No, where I did my residency and learned my methods for procedural sedation, it was hospital policy that a provider be designated for the sedation (or anesthesia) alone.
 
I was in the main OR today and heard we now have Propofol that is kept in a refrigerator and is good for 12 hours after removing it. It comes in a prefilled 20 ml syringe, but since it is in a refrigerator I'm guessing it is altered locally. I don't know how. It was too busy/long of a day for me to quiz the pharmacist. I'll try to find out tomorrow. It seemed to behave like normal Propofol.

Just thought I would toss that out there since we are talking about Propofol, and to try to get this thread a little more clinical again.

The syringes are probably just filled under the sterile hood.
 
:rolleyes:
You don't know what you don't know and an internet forum is not the right place to teach you anesthesia.

_______ should not mess with anesthetics they don't understand.

"ER guys", anesthesiologists, and certainly nurses (CRNAs)...I am pretty sure the title (among physicians) should not define who should use what meds...rather, "understanding" is what matters...

Thanks for understanding,

HH
 
The syringes are probably just filled under the sterile hood.

I asked our pharmacist today.

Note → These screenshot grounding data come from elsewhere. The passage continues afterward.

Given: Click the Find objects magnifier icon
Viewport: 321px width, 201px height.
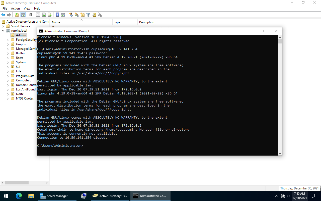Looking at the screenshot, I should 94,15.
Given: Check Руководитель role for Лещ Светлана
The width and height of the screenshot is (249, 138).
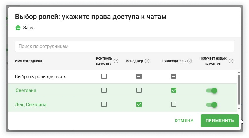Looking at the screenshot, I should click(174, 104).
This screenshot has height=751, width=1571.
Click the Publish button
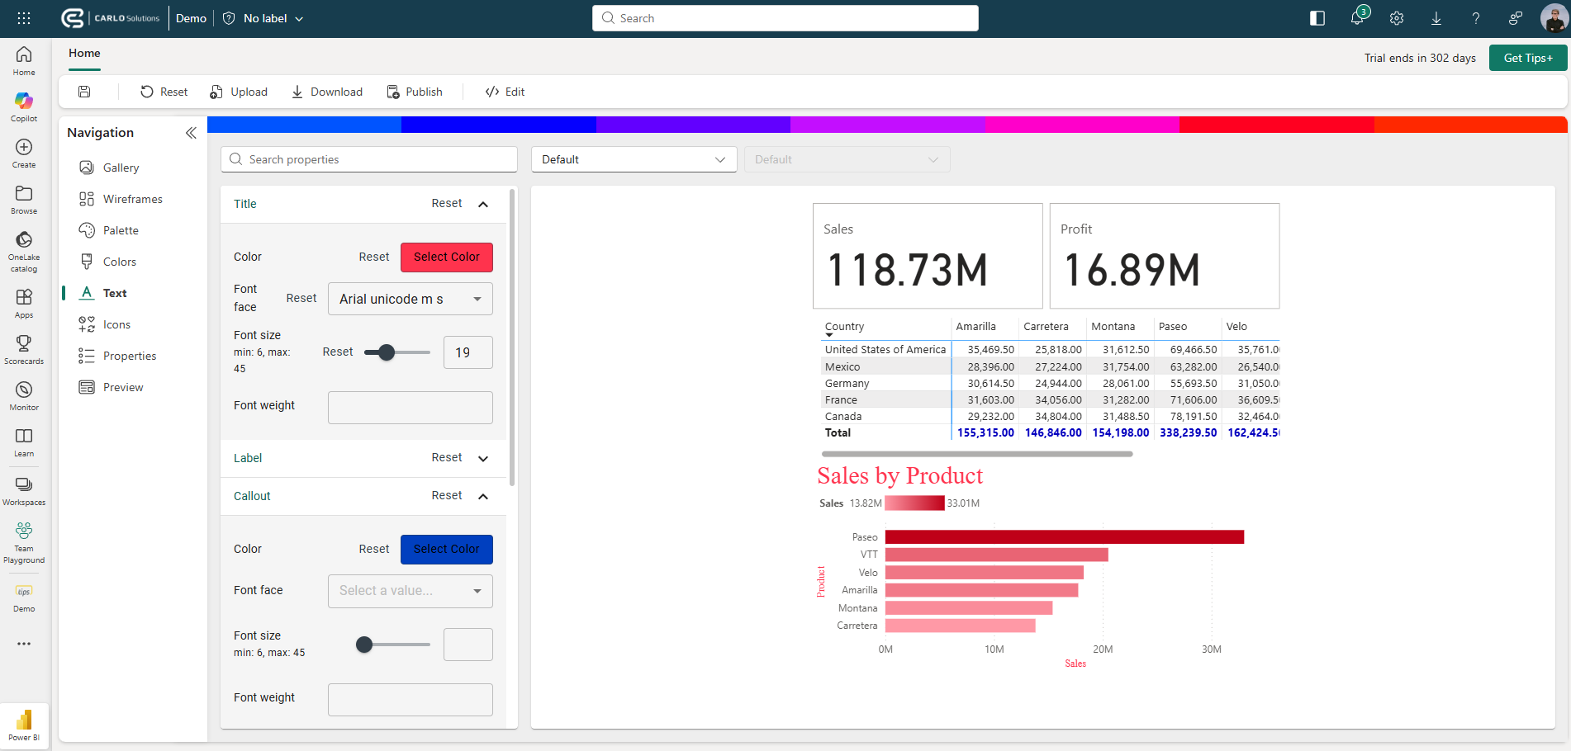click(x=415, y=92)
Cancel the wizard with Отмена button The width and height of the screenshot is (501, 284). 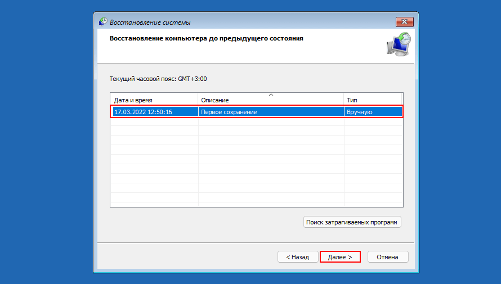pos(388,257)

She says they come from Pharmedium and must be kept refrigerated. When we get them, we take them from a refrigerator but obviously keep it at room temp in the OR.

I'll have to call Pharmedium when I get a chance and ask. If simple refrigeration is good enough, why not just refrigerate the regular propofol vials?

I have to also look at a regular vial and see what temp conditions it is recommended to store them at.